С июня 2000 года и по апрель 2005-го Сергей Гальченко возглавлял Национальный музей Тараса Шевченко. То, что музей был привлечен к работе над академическим изданием, не в последнюю очередь обусловлено желанием реализовать давно назревшую потребность объединить Институт литературы им. Т.Г.Шевченко и Национальный музей Тараса Шевченко, которые с 1926 года составляли единое целое — Институт Тараса Шевченко. Со временем два отдела института — рукописный и мемориальный — разъединили: отдел рукописей стал базой для Института литературы, а мемориальный — Музея Тараса Шевченко.
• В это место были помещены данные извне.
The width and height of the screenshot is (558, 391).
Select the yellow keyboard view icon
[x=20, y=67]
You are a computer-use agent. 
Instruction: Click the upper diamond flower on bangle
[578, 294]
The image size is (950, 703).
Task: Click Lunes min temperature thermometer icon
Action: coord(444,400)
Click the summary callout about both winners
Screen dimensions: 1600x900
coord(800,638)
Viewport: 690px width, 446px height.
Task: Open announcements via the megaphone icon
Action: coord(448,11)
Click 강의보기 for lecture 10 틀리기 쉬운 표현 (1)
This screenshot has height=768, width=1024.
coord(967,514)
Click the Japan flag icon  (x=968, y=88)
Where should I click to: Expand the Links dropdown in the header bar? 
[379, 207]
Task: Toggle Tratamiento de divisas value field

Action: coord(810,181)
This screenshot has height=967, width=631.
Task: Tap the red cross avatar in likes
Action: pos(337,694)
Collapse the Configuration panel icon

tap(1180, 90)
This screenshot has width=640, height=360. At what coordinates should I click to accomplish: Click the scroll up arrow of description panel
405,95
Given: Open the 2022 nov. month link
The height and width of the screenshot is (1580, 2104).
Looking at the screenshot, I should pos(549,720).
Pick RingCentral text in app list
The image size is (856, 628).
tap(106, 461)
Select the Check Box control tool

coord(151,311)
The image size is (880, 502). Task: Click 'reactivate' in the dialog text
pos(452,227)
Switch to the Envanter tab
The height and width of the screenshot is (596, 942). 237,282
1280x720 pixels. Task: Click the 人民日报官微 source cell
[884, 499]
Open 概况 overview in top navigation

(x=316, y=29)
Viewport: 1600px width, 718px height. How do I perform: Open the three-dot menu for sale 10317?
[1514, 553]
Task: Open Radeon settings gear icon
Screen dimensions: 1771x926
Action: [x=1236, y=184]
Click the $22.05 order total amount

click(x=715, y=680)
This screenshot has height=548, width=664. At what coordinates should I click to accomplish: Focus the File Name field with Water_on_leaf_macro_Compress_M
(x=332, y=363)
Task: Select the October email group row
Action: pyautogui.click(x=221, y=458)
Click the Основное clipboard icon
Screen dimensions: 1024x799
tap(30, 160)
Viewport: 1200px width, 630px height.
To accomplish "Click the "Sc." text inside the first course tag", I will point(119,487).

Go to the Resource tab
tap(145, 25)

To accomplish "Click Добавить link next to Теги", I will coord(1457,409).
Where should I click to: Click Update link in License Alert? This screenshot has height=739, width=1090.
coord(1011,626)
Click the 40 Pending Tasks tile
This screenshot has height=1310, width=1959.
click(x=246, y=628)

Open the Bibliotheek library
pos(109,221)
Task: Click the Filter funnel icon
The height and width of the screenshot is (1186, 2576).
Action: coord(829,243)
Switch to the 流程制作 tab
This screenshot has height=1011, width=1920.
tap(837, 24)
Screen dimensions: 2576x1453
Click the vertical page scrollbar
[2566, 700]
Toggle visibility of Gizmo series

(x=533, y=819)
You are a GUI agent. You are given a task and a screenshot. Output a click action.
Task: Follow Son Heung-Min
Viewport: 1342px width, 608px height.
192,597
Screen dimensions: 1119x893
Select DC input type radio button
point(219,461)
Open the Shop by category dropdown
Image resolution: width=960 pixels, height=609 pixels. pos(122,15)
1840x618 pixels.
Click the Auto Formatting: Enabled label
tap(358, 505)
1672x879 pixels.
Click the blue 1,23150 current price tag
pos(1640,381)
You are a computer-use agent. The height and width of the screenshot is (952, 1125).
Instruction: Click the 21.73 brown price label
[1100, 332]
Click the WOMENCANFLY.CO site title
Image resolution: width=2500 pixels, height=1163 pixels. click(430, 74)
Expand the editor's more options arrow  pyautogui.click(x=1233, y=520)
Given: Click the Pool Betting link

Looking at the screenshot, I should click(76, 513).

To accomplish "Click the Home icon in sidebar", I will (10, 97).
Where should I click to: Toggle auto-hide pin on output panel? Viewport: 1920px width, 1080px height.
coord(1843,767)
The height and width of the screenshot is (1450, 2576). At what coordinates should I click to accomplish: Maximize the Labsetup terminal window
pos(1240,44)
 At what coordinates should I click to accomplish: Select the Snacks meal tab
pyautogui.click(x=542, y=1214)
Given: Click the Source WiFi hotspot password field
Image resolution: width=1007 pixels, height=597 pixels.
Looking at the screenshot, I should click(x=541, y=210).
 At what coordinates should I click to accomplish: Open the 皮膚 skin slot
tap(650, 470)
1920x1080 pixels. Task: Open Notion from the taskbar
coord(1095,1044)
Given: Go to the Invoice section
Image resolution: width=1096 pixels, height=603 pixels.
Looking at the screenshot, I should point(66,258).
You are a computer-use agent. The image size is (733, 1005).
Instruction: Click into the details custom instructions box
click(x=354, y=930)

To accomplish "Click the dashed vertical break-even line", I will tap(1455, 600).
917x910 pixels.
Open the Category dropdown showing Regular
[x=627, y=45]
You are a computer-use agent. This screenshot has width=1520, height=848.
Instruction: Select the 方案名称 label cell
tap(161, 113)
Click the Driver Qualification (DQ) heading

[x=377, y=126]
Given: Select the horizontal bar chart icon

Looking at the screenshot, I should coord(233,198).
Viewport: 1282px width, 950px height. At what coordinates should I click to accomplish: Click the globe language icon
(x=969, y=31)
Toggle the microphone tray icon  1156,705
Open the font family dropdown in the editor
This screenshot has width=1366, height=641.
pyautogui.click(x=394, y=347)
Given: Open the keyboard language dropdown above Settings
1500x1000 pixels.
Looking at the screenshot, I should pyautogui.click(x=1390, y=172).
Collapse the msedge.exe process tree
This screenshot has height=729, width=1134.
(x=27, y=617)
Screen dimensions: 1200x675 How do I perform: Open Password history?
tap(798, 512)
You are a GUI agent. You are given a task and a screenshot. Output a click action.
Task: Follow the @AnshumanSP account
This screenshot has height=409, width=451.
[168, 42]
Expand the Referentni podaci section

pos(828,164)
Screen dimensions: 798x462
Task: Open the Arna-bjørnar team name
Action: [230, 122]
Планы у Сергея Гальченко были масштабные: хотелось переделать старую и «побронзовевшую» экспозицию, сделать ее динамичной и современной, уравновесить литературную и художественную составляющие музея, представить залы, которые бы экспонировали исключительно художественные произведения Тараса Шевченко. Поскольку графика и акварели могут экспонироваться в течение пяти лет лишь один месяц, то планировалось ежемесячно частично обновлять экспозицию, чтобы показать оригиналы всех произведений Тараса Шевченко, хранившиеся в запасниках. Был издан в факсимильном варианте альбом 1845 года, в дальнейшем планировалось издать все художественные альбомы Шевченко. Также Музей Шевченко должен был стать настоящим культурным центром с презентациями, музыкальными и литературными вечерами, приглашением политической и культурной элиты государства, представителей дипломатических представительств — собственно, тем, чем и должен быть в цивилизованном государстве музей человека, имя которого в мире — синоним Украины. Кстати, именно благодаря усилиям С.Гальченко музей получил статус национального, а также статус научного учреждения, которым он по сути лишь должен был стать в будущем.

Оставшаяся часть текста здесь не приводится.